— Begin Records to use —
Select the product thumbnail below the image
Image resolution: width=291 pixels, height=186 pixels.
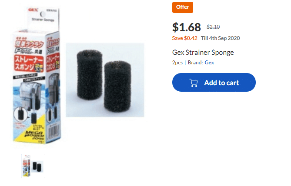(33, 166)
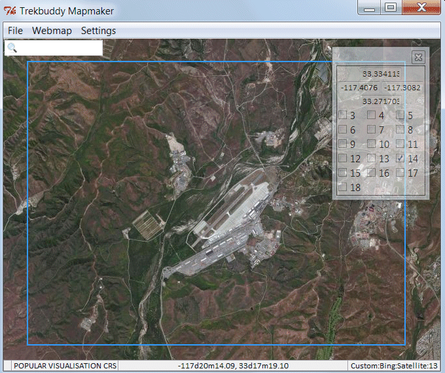Click the west longitude field -117.4076
Viewport: 445px width, 373px height.
359,88
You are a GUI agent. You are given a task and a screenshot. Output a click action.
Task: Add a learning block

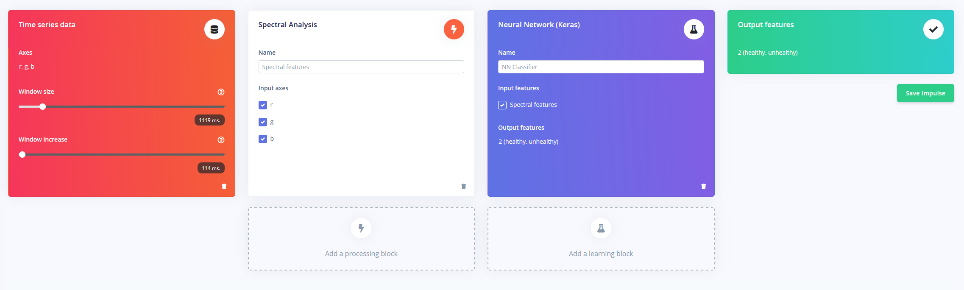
— End Records to use —
__Directions__: Copy out every line of the records above word for word, leaving out the pictures.

__Response to the exercise__:
Select the product thumbnail below the image
Image resolution: width=291 pixels, height=186 pixels.
(33, 166)
Click the west longitude field -117.4076
Viewport: 445px width, 373px height.
359,88
You are a GUI agent. You are given a task and a screenshot. Output a click action.
Task: Add a learning block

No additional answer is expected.